The Extremis storyline serves as the primary source material for the 2013 film Iron Man 3, with characters Maya Hansen and Aldrich Killian being adapted and elements of characters like Mallen being incorporated into Eric Savin. Although the exact nature of Extremis is subtly changed, the key powers of enhanced strength and fire generation remain, although the enhanced soldiers are not as powerful as Mallen.

The Extremis serum appears in the TV series Agents of S.H.I.E.L.D., continuing plot threads from Iron Man 3. The pilot episode introduces Mike Peterson, a former factory worker who was injected by Hydra branch Project Centipede with an experimental serum derived in part from Extremis. In the episodes "T.A.H.I.T.I." and "Ragtag", Phil Coulson's team discover Centipede's research was meant to restore John Garrett's failing cybernetic implants. Raina combines the Centipede serum with the Kree-based GH-325 serum to stabilize Garrett at the cost of Garrett's sanity.

An Extremis soldier appears in the film Shang-Chi and the Legend of the Ten Rings as a participant in the Golden Daggers Club.
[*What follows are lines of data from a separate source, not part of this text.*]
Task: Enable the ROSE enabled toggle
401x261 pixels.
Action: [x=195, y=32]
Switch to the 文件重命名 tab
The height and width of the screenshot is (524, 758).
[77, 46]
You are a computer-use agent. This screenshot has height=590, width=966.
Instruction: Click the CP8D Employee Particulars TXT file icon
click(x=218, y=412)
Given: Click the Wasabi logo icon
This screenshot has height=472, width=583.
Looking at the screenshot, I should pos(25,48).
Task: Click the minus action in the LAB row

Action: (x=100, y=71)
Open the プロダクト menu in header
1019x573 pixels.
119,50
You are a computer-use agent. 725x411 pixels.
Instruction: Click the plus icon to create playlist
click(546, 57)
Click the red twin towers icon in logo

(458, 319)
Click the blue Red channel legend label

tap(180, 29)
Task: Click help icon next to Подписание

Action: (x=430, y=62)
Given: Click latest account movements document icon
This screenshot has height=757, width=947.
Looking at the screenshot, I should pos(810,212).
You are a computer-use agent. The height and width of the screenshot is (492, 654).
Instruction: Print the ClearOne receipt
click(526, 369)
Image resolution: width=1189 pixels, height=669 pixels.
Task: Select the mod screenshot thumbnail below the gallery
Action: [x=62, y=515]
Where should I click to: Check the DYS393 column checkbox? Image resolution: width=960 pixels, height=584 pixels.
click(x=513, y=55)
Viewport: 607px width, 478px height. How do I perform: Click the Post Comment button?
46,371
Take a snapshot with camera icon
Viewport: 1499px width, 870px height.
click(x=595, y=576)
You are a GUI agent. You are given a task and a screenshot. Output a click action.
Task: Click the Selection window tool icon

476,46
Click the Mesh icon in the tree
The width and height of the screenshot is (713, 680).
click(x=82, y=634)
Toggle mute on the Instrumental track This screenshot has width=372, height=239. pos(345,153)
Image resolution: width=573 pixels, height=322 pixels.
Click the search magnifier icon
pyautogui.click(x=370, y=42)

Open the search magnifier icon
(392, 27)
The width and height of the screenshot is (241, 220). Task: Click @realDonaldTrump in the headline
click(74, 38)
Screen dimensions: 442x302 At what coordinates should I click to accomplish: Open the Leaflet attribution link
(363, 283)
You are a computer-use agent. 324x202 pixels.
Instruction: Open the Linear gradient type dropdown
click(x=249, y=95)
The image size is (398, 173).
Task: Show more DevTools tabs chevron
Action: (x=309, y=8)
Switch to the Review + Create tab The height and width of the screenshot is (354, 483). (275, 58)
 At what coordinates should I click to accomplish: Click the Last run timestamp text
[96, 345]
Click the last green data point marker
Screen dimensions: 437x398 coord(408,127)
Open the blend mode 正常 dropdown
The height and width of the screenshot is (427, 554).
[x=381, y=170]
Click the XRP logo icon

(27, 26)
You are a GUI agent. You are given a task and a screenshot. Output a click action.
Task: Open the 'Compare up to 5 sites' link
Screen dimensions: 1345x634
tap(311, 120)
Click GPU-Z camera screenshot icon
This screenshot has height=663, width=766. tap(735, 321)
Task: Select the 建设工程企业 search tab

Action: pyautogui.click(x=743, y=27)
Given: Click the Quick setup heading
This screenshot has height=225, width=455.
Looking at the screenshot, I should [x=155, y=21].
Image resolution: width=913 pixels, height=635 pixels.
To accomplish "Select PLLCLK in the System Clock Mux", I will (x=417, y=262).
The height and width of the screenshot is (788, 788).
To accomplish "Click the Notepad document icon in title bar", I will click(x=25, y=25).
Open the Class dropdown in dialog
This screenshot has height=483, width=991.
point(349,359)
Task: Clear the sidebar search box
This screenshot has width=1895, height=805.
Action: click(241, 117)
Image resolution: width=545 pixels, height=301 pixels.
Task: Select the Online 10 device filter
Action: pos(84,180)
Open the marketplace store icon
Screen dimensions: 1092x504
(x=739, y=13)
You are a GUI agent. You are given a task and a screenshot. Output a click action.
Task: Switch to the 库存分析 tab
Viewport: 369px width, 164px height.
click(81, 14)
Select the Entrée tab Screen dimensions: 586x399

The Secret Invasion episode "Promises" reveals that Gravik's Skrull group has a sample of an unidentified Extremis patient.

===Television===
The Extremis mini-series was loosely adapted as an Iron Man: Armored Adventures episode of the same name. Mallen, an ex-agent of S.H.I.E.L.D. rather than a terrorist, injects himself with the formula after being fired by Nick Fury and badly injures Iron Man during their initial encounter. In response, Tony injects himself with a modified version of the Extremis formula, allowing him to fully interface with his armor, along with all other forms of technology. According to Andros Stark in the episode "Iron Man 2099", everyone has an upgraded version of Extremis by 2099 while he is running version 16.5 named J.A.R.V.I.S.

===Video games===
- Iron Man wears the Extremis suit in Marvel vs. Capcom 3: Fate of Two Worlds, as well as the follow-up Ultimate Marvel vs. Capcom 3.
- Iron Man wears the Extremis suit in Marvel: Ultimate Alliance 2 as his primary and first costume.
- The Extremis Suit appears as an optional suit in the Wii and DS versions of the Iron Man 2 video game.
- Extremis soldiers are featured in Iron Man 3: The Official Game.
- Extremis appears in Marvel: Avengers Alliance.
- Extremis soldiers appear in Lego Marvel Super Heroes.

===Merchandise===
- Hasbro released a 6-inch Marvel Legends Extremis figure and variant blue stealth version in 2012 and a 3.75 inch version in the Marvel Universe toyline. The MU version has been reissued in a comic pack.
- A 6-inch action figure of Iron Man featuring the Extremis armor was released in the first wave of the return of Marvel Legends in 2012 with a blue stealth variant. A re-release of the figure in darker colors was planned for the movie based toy line "Iron Man: Armored Avenger" before the line was cancelled.

===Miscellaneous===
In 2010, Marvel Knights Animation adapted Extremis into a motion comic with 3D cel-shading graphics. The six-part mini-series was released by Shout! Factory first on DVD and later coupled with Spider-Woman: Agent of S.W.O.R.D. on Blu-ray.

===Novel===
A novel adaption of Iron Man: Extremis, written and adapted by comic writer and editor Marie Javins, was released in May 2013 to tie-in with the release of the Iron Man 3 film as part of the Marvel Prose Novel series. A GraphicAudio dramatisation of the comic was adapted from this novelisation.